Brief:
Rewrite the records below as a JSON list of strings, with one string for each line and no blank lines.

[Collected data]
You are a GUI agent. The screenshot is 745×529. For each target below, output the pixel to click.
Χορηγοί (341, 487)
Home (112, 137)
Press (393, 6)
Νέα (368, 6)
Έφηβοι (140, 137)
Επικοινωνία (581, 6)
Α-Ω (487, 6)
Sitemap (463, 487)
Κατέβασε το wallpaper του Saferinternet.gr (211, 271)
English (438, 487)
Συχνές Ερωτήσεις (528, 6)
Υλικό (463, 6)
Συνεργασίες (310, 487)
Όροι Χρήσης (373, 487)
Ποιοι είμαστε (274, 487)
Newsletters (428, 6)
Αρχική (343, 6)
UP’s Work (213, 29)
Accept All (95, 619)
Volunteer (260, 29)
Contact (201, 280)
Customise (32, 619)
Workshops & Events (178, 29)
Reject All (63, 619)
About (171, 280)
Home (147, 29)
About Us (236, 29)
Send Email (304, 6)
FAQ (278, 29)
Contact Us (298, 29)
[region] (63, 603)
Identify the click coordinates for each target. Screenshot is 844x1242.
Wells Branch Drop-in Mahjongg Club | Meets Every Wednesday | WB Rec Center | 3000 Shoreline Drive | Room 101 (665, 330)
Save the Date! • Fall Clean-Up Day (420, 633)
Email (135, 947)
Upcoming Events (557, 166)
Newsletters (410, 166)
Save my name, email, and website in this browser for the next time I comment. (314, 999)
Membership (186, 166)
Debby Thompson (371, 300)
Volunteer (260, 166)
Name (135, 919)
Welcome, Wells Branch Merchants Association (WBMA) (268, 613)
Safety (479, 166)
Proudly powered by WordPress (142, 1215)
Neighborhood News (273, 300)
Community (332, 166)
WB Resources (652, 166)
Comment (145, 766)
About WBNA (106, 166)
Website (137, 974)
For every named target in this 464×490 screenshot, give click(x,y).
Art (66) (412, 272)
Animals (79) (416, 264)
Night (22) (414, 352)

Final result:
[
  "You are a GUI agent. The screenshot is 745×529. For each target below, output the pixel to click.",
  "Χορηγοί (341, 487)",
  "Home (112, 137)",
  "Press (393, 6)",
  "Νέα (368, 6)",
  "Έφηβοι (140, 137)",
  "Επικοινωνία (581, 6)",
  "Α-Ω (487, 6)",
  "Sitemap (463, 487)",
  "Κατέβασε το wallpaper του Saferinternet.gr (211, 271)",
  "English (438, 487)",
  "Συχνές Ερωτήσεις (528, 6)",
  "Υλικό (463, 6)",
  "Συνεργασίες (310, 487)",
  "Όροι Χρήσης (373, 487)",
  "Ποιοι είμαστε (274, 487)",
  "Newsletters (428, 6)",
  "Αρχική (343, 6)",
  "UP’s Work (213, 29)",
  "Accept All (95, 619)",
  "Volunteer (260, 29)",
  "Contact (201, 280)",
  "Customise (32, 619)",
  "Workshops & Events (178, 29)",
  "Reject All (63, 619)",
  "About (171, 280)",
  "Home (147, 29)",
  "About Us (236, 29)",
  "Send Email (304, 6)",
  "FAQ (278, 29)",
  "Contact Us (298, 29)",
  "[region] (63, 603)",
  "Identify the click coordinates for each target. Screenshot is 844x1242.",
  "Wells Branch Drop-in Mahjongg Club | Meets Every Wednesday | WB Rec Center | 3000 Shoreline Drive | Room 101 (665, 330)",
  "Save the Date! • Fall Clean-Up Day (420, 633)",
  "Email (135, 947)",
  "Upcoming Events (557, 166)",
  "Newsletters (410, 166)",
  "Save my name, email, and website in this browser for the next time I comment. (314, 999)",
  "Membership (186, 166)",
  "Debby Thompson (371, 300)",
  "Volunteer (260, 166)",
  "Name (135, 919)",
  "Welcome, Wells Branch Merchants Association (WBMA) (268, 613)",
  "Safety (479, 166)",
  "Proudly powered by WordPress (142, 1215)",
  "Neighborhood News (273, 300)",
  "Community (332, 166)",
  "WB Resources (652, 166)",
  "Comment (145, 766)",
  "About WBNA (106, 166)",
  "Website (137, 974)",
  "For every named target in this 464×490 screenshot, give click(x,y).",
  "Art (66) (412, 272)",
  "Animals (79) (416, 264)",
  "Night (22) (414, 352)"
]